This directory contains the TODO3 Kubernetes compute layer manifests. Storage remains outside Kubernetes in this phase; pods reach Kafka, HDFS/Iceberg, Cassandra, and model artifact storage through values in ais-runtime-config.
Apply the base resources:
kubectl apply -k deploy/k8s
kubectl get ns ais
kubectl -n ais get configmap,secret,serviceaccountLocal Docker Desktop defaults use host.docker.internal for Compose-published services. On Linux, minikube, or kind, update these ConfigMap keys before running workloads:
KAFKA_BOOTSTRAP_SERVERS
KAFKA_HOST
KAFKA_PORT
HDFS_NAMENODE
HDFS_WEBHDFS_BASE
HDFS_CLIENT_USE_DATANODE_HOSTNAME
ICEBERG_WAREHOUSE
CASSANDRA_HOST
MODEL_ARTIFACT_BASE_URI
Debug connectivity from inside the cluster:
kubectl -n ais run debug-net --rm -it --image=busybox:1.36 -- sh
nc -vz "$KAFKA_HOST" "$KAFKA_PORT"
wget -qO- "$HDFS_WEBHDFS_BASE/?op=LISTSTATUS"For Docker Desktop with Compose HDFS, the datanode must publish port 9866 and advertise host.docker.internal; otherwise K8s Spark pods can reach the Namenode but fail reading blocks from the Datanode.

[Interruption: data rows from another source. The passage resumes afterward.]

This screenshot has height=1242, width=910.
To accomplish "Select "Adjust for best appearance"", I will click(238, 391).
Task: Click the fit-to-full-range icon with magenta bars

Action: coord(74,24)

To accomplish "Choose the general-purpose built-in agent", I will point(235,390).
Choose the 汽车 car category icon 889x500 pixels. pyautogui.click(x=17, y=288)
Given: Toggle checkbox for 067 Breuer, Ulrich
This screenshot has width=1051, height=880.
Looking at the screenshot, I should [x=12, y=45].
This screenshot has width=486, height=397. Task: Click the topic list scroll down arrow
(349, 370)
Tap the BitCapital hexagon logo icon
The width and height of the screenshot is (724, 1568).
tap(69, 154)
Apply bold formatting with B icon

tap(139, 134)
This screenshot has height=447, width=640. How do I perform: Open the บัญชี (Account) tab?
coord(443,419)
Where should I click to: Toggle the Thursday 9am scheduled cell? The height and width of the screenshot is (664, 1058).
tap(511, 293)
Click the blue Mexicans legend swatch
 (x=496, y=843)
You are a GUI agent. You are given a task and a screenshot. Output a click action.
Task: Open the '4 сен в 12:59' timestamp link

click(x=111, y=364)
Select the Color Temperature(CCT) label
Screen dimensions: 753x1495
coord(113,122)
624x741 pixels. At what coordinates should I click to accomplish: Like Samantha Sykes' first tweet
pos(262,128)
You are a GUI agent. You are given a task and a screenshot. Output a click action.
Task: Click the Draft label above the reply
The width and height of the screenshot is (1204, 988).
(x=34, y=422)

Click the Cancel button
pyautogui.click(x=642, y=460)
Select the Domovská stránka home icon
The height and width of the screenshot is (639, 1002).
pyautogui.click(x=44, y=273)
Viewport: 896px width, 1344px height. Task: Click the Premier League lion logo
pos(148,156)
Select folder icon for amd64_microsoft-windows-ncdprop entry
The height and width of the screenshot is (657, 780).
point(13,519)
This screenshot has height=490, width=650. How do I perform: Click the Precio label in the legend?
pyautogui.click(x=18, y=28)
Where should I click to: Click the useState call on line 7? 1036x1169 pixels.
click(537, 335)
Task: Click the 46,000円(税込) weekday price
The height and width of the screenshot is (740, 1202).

Use image tags that identify the source revision or release, for example:
ais-spark-runtime:<git-sha|date|semver>
ais-ml-runtime:<git-sha|date|semver>
ais-pm25-api:<git-sha|date|semver>
Do not put real credentials in secret.example.yaml; create or patch the ais-runtime-secrets Secret in the target cluster.